[Stated problem a] Find each line of the listing that contains the word "Click" and copy those lines.

====== Text block ======

Since each of us was several, there was quite a crowd. Here we have made use of everything that came within range, what was closest as well as fartherest away. (Deleuze & Guattari, in the introduction to A Thousand Plateaus, 3)

Wednesday, August 25, 2010

The Wunderkammer & The Lost Birds Series

The history of the sheer magical existence of the previously unimagined and the evolution of curiosity into a quest for understanding are in part the history of our material culture. (Helmut Lueckenhausen, p30)
Writing in the week-end edition of The Sydney Morning Herald ( August 7-8, 2010), John McDonald describes The Newcastle Chest which was commissioned for an exhibition at the Newcastle Regional Gallery's exhibition, Curious Colony: A 21st Century Wunderkammer.
The Newcastle Chest sits at the centre of this exhibition which  mixes the work of the early colonial artists with the contemporary. The Chest itself refers to an earlier one--Governor Macquarie's Collectors' Chest , now held in the Sate Library of NSW but considered too fragile to travel to Newcastle for their exhibition.
Popular around the 16th and 17th centuries, the 'Cabinet of Curiosity' (Wunderkammer) was often made for a number of reasons--naturalia (to contain specimens of rare plants),  exotica (possession of  other cultures), or artefacta (to contain art works).
Helmut Lueckenhausen goes on to explain:
The Wunderkammer systematised its contents by the very fact of its existence. No matter how diverse or seemingly unrelated the parts, the physical fact of their being brought together turned the furniture [ie the cabinet] into a rationalising and probably even unifying structure. (p36)

The Lost birds #1
(scanned image)

====== Data records ======

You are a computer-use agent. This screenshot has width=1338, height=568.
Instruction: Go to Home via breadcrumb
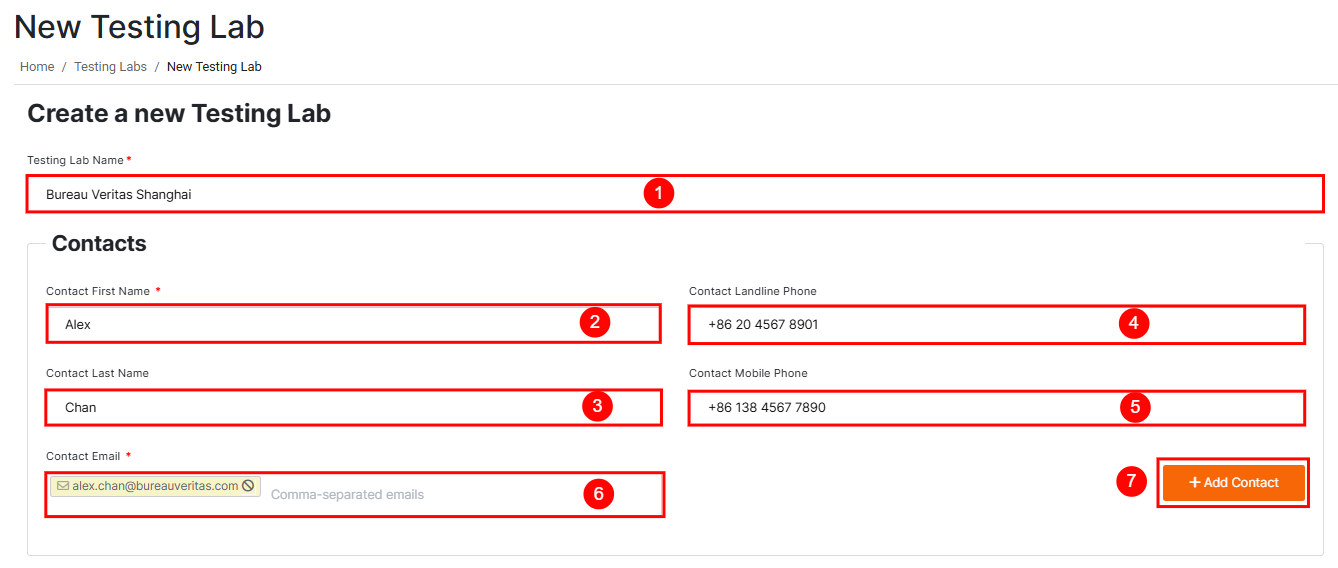[x=37, y=67]
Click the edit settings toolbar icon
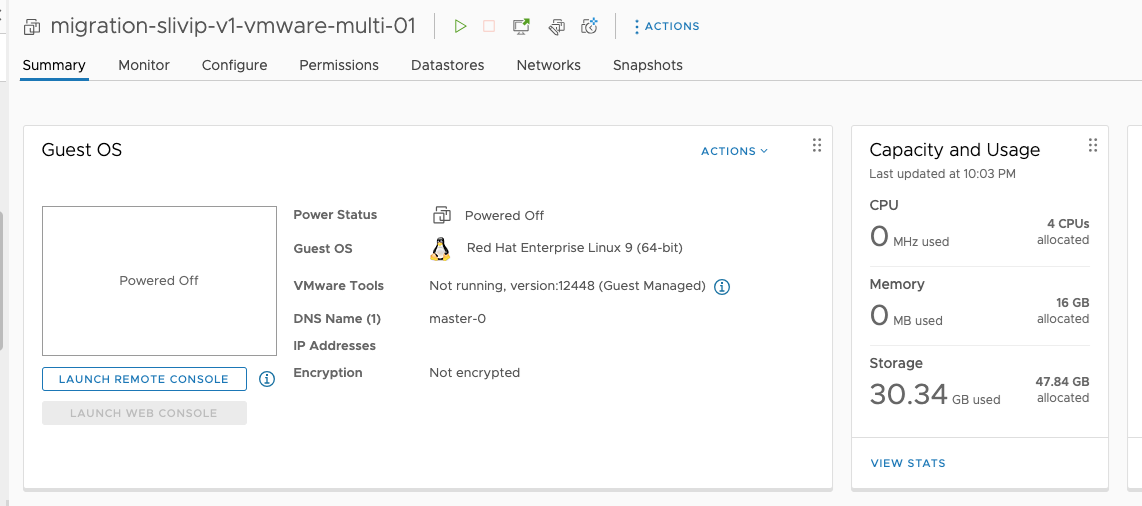Image resolution: width=1142 pixels, height=506 pixels. coord(557,27)
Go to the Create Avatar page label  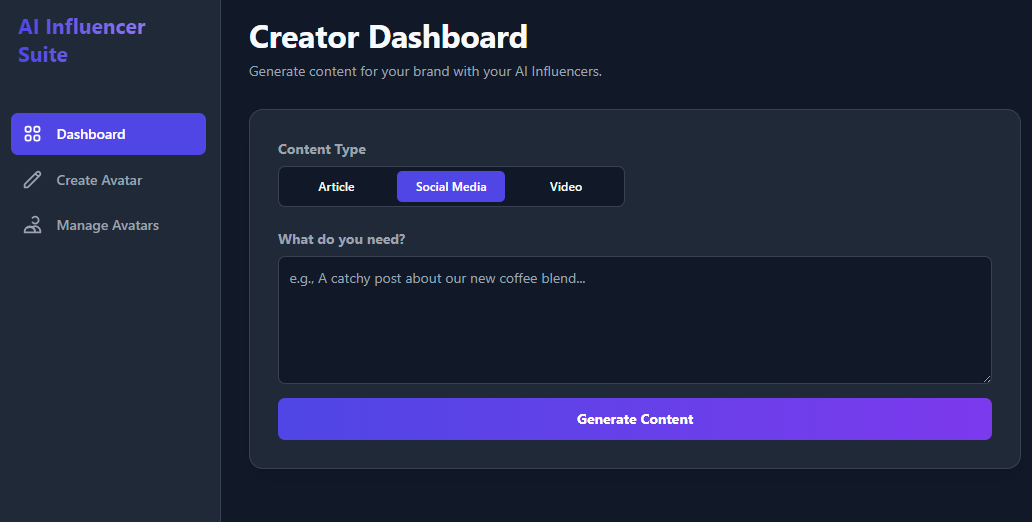[x=99, y=180]
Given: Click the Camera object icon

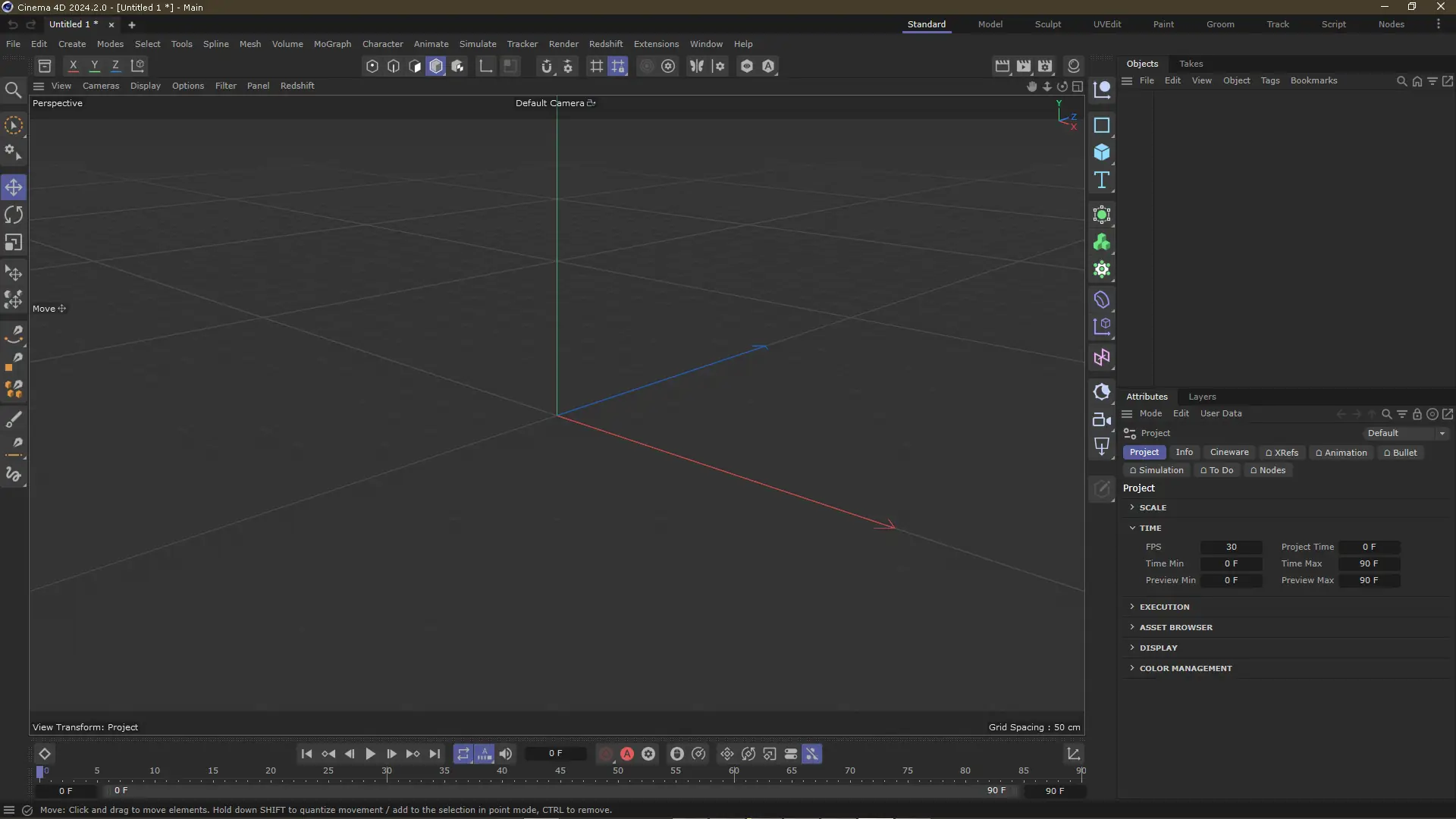Looking at the screenshot, I should (1102, 419).
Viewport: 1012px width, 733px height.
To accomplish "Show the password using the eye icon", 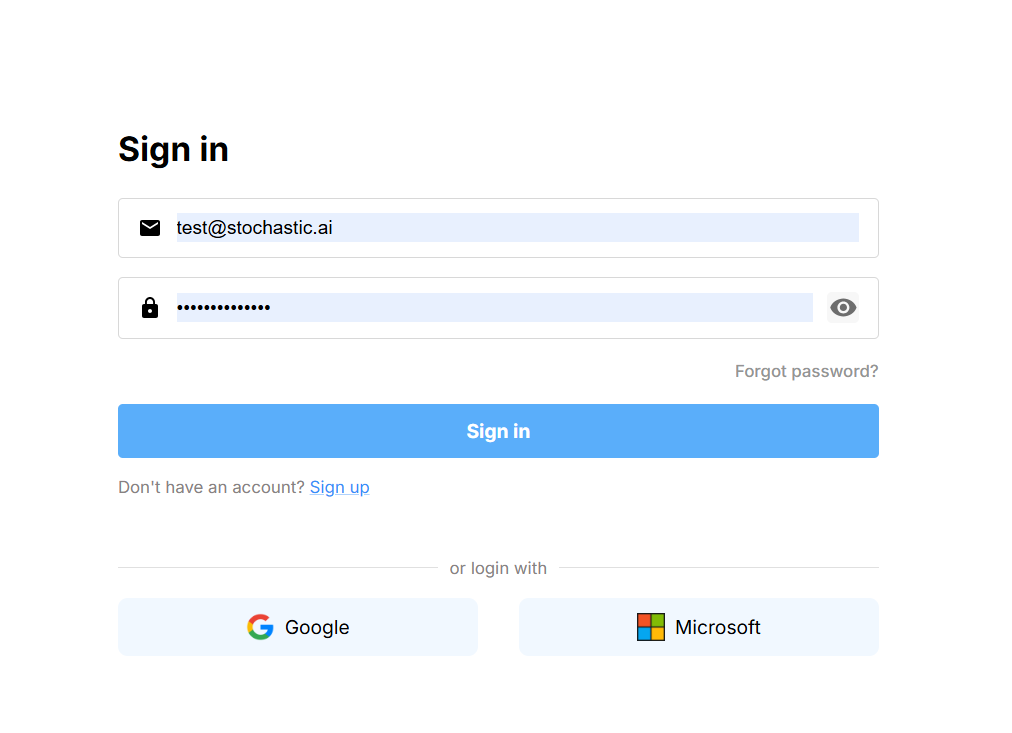I will (843, 308).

======

[Stated problem b] In the passage on the Wunderkammer, which exhibition was The Newcastle Chest commissioned for?

[Written reply a]
Click the edit settings toolbar icon
Given: Click the Camera object icon

[Written reply b] Curious Colony: A 21st Century Wunderkammer, at the Newcastle Regional Gallery.